Most investor-owned utilities are monitored and regulated by State Public Utility Commissions (PUC) and the FERC. The breadth and scope of regulation varies by State. Many States have “restructured,” but only some have embraced fully the deregulation of retail prices and the introduction of competition, which allows residential retail choice. Restructuring to increase retail choice availability varies by State. (Check with your State PUC or local utility for more information regarding retail choice availability.)
Figure 3. Average Retail Price of Electricity Sold by U.S. Electric Power Industry, 1960-2003 (Chained 2000 Dollars
Source: Energy Information Administration, Annual Energy Review, 2003.
The price of residential electricity in the United States today is more than four cents less per kWh in real terms than it was in 1960 (Blueline, Figure 3). There have been fluctuations in prices due to the oil shocks of the 1970s and the move towards greater conservation in the1980s. Residential utility customer rates generally reflect the utility’s cost to produce or purchase power, plus associated transmission fees, ancillary services to increase reliability, and other costs incurred by the utility, plus a State-approved and regulated rate-of-return on the assets it owns. Most residential customers’ rates fluctuate on a seasonal basis, as overall demand increases and decreases, mainly in response to weather and climate conditions. Price differences by State are often related to the cost and availability of the fuels used to generate, as well as the existence of retail competition (Figure 4).
Figure 4. U.S. Electric Industry Residential Average Retail Price of Electricity by State, 2003 (Cents per kWh)
Your total bill for the month, before taxes and other add-ons, is the price per kilowatthour multiplied by the number of kilowatthours you have consumed over the month. The typical residence has numerous electricity consuming appliances and devices. Figure 5 shows the typical share of residential electricity consumption by the major types of uses for electricity.

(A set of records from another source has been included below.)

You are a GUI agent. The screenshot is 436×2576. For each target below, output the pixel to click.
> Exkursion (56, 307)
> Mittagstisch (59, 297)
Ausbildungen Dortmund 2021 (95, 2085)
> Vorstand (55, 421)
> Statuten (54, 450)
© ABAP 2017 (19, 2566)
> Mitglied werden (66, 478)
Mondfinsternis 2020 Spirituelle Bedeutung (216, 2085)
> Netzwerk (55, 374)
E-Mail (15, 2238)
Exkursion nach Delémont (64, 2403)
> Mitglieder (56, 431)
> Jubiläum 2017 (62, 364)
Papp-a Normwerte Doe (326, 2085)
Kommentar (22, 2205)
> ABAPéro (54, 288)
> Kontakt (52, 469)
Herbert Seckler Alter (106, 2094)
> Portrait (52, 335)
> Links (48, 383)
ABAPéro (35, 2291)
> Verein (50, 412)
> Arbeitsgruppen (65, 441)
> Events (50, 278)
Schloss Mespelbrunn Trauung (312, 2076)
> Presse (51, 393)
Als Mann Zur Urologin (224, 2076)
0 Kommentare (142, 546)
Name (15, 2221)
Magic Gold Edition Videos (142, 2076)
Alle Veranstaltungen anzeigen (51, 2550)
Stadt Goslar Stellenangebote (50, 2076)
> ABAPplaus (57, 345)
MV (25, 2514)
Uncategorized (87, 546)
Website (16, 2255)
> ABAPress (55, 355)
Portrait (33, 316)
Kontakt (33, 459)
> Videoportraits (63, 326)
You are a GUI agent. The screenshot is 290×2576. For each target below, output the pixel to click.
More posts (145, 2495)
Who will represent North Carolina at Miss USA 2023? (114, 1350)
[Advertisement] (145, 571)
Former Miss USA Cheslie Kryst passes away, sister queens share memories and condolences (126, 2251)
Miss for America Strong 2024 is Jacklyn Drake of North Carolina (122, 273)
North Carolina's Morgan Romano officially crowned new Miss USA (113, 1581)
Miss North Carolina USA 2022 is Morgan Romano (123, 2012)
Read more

Figure 5. Percent of Total U.S. Residential Electricity
There are several steps that you can take to reduce your electric bill. Conservation and increased efficiency are popular methods. You can reduce your usage by turning off lights and appliances when they are not being used and add additional weather insulation to doors and windows if necessary. These are among the easiest and least cost methods of reducing your electric bill. You may also want to buy more efficient lights and appliances. Some utilities offer demand management programs to encourage major electricity uses off-peak, including “time-of-use” rates, which are higher during peak demand periods and lower during off-peak times. Some utilities may allow you to average your annual bill over 12 months to lessen the shock of seasonally high bills. Check with your local utility to find out about the programs they have to help you reduce your monthly bill. In addition, consumers in some States have the option to choose the company selling them their electricity, which could result in lower prices. Residential choice programs are available or planned in as many as 24 States. If you have that option, check the websites of your State PUC and your utility for the names of retail service providers or power marketers active in your area.